*THE DATA:*
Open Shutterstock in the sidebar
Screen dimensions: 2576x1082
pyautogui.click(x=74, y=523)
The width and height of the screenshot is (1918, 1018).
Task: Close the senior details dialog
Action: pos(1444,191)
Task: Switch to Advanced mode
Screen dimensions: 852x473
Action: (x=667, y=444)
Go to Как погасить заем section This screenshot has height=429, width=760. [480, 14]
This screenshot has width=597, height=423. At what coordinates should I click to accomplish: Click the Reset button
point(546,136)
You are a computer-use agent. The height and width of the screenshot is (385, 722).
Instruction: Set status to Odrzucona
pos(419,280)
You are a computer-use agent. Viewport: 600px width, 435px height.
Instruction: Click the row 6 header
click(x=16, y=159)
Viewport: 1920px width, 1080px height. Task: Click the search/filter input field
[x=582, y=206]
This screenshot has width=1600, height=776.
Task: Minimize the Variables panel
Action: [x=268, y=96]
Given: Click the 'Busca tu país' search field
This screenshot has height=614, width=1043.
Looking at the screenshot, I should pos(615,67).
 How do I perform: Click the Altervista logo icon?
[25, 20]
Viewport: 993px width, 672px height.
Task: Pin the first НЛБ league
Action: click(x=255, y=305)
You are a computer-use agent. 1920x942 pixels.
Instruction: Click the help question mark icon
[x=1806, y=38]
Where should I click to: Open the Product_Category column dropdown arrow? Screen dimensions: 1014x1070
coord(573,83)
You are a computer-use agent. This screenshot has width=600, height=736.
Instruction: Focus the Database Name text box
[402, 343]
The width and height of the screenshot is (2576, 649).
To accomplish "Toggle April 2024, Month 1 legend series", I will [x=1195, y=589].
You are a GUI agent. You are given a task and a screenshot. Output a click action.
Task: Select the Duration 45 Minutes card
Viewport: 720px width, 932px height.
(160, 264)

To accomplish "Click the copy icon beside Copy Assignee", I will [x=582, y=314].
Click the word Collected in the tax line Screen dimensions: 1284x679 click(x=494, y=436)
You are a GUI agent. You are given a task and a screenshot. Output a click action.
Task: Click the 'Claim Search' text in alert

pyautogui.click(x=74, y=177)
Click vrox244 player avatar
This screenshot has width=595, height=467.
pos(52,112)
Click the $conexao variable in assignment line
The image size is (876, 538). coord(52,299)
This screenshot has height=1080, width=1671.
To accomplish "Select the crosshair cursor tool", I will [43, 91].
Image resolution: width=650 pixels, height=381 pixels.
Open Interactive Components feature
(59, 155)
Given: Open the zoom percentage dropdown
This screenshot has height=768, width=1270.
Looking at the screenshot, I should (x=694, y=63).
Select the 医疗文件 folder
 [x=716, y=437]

*WHAT TO PRODUCE:*
In your answer, print every entry exactly as it appears.

*RESPONSE TO THIS TASK:*
Open Shutterstock in the sidebar
Screen dimensions: 2576x1082
pyautogui.click(x=74, y=523)
The width and height of the screenshot is (1918, 1018).
Task: Close the senior details dialog
Action: pos(1444,191)
Task: Switch to Advanced mode
Screen dimensions: 852x473
Action: (x=667, y=444)
Go to Как погасить заем section This screenshot has height=429, width=760. [480, 14]
This screenshot has width=597, height=423. At what coordinates should I click to accomplish: Click the Reset button
point(546,136)
You are a computer-use agent. The height and width of the screenshot is (385, 722).
Instruction: Set status to Odrzucona
pos(419,280)
You are a computer-use agent. Viewport: 600px width, 435px height.
Instruction: Click the row 6 header
click(x=16, y=159)
Viewport: 1920px width, 1080px height. Task: Click the search/filter input field
[x=582, y=206]
This screenshot has width=1600, height=776.
Task: Minimize the Variables panel
Action: [x=268, y=96]
Given: Click the 'Busca tu país' search field
This screenshot has height=614, width=1043.
Looking at the screenshot, I should pos(615,67).
 How do I perform: Click the Altervista logo icon?
[25, 20]
Viewport: 993px width, 672px height.
Task: Pin the first НЛБ league
Action: click(x=255, y=305)
You are a computer-use agent. 1920x942 pixels.
Instruction: Click the help question mark icon
[x=1806, y=38]
Where should I click to: Open the Product_Category column dropdown arrow? Screen dimensions: 1014x1070
coord(573,83)
You are a computer-use agent. This screenshot has width=600, height=736.
Instruction: Focus the Database Name text box
[402, 343]
The width and height of the screenshot is (2576, 649).
To accomplish "Toggle April 2024, Month 1 legend series", I will [x=1195, y=589].
You are a GUI agent. You are given a task and a screenshot. Output a click action.
Task: Select the Duration 45 Minutes card
Viewport: 720px width, 932px height.
(160, 264)

To accomplish "Click the copy icon beside Copy Assignee", I will [x=582, y=314].
Click the word Collected in the tax line Screen dimensions: 1284x679 click(x=494, y=436)
You are a GUI agent. You are given a task and a screenshot. Output a click action.
Task: Click the 'Claim Search' text in alert

pyautogui.click(x=74, y=177)
Click vrox244 player avatar
This screenshot has width=595, height=467.
pos(52,112)
Click the $conexao variable in assignment line
The image size is (876, 538). coord(52,299)
This screenshot has height=1080, width=1671.
To accomplish "Select the crosshair cursor tool", I will [43, 91].
Image resolution: width=650 pixels, height=381 pixels.
Open Interactive Components feature
(59, 155)
Given: Open the zoom percentage dropdown
This screenshot has height=768, width=1270.
Looking at the screenshot, I should (x=694, y=63).
Select the 医疗文件 folder
 [x=716, y=437]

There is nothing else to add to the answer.